Omit the pictures while printing every entry below exactly as given.

Provided material ▸

|---|

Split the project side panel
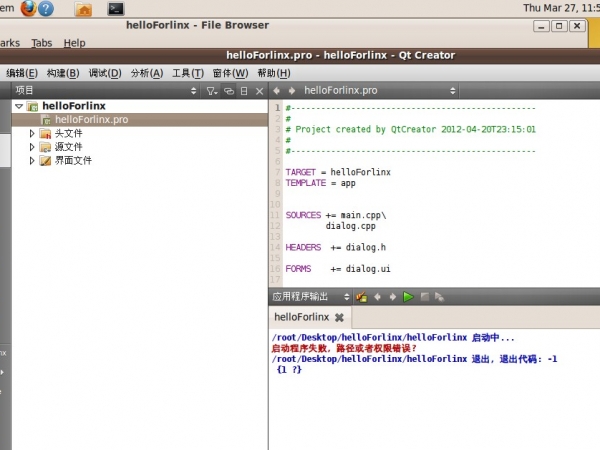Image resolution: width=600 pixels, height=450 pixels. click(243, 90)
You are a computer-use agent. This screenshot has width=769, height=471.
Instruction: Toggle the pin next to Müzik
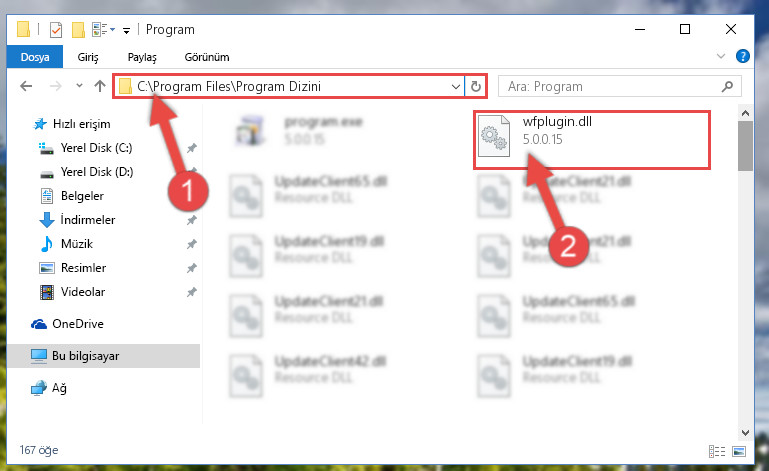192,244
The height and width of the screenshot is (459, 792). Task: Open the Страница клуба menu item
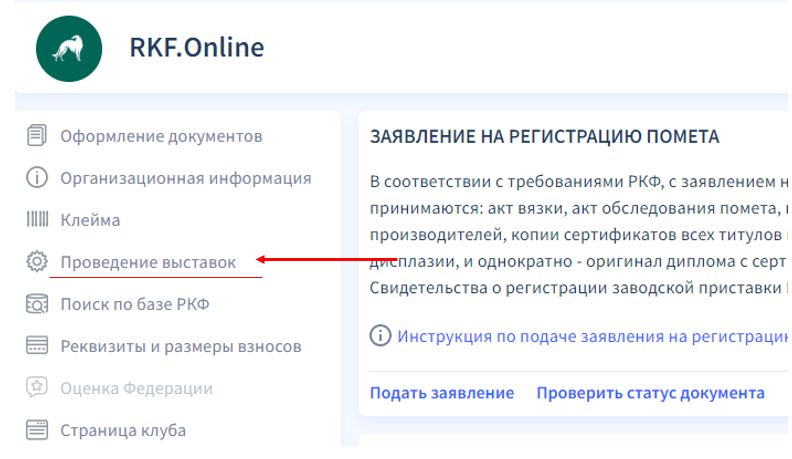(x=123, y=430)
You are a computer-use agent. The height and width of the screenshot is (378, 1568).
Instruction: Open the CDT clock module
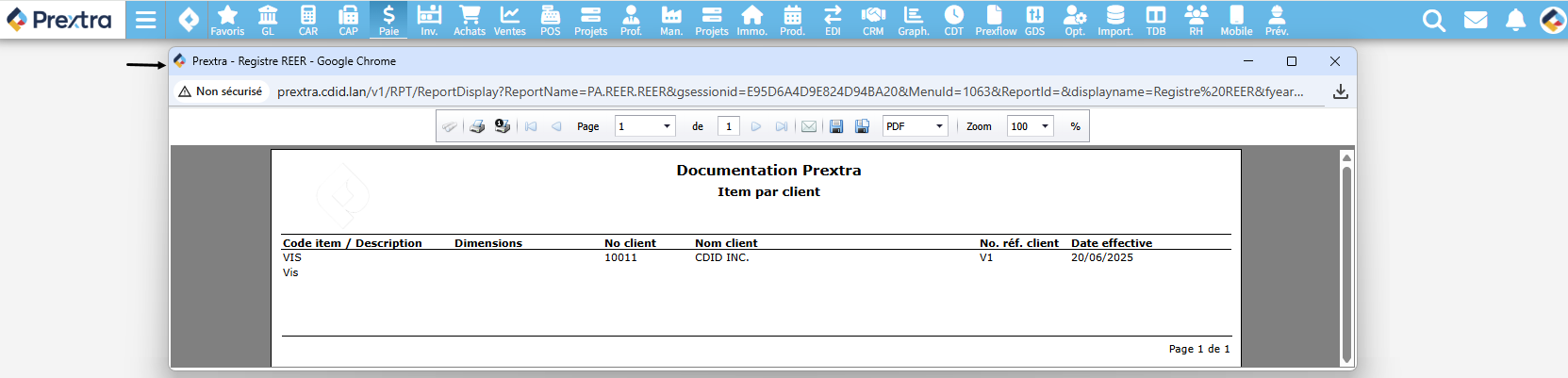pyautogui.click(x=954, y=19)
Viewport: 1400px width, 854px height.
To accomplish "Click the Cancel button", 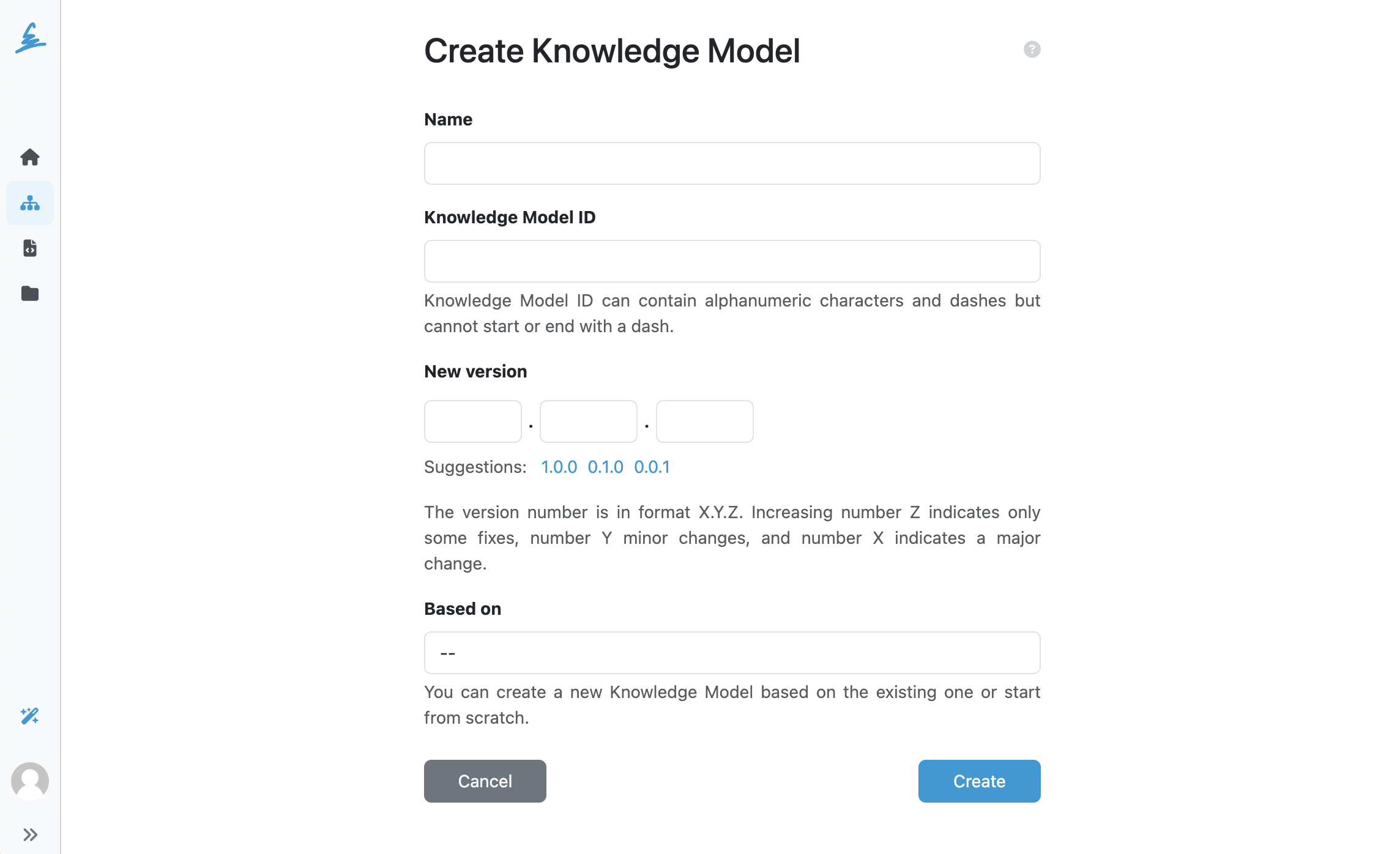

|---|

Solution to the exercise ▸
Split the project side panel
Image resolution: width=600 pixels, height=450 pixels. click(243, 90)
You are a computer-use agent. This screenshot has width=769, height=471.
Instruction: Toggle the pin next to Müzik
192,244
The height and width of the screenshot is (459, 792). Task: Open the Страница клуба menu item
(x=123, y=430)
You are a computer-use agent. The height and width of the screenshot is (378, 1568).
Instruction: Open the CDT clock module
pyautogui.click(x=954, y=19)
Viewport: 1400px width, 854px height.
To accomplish "Click the Cancel button", 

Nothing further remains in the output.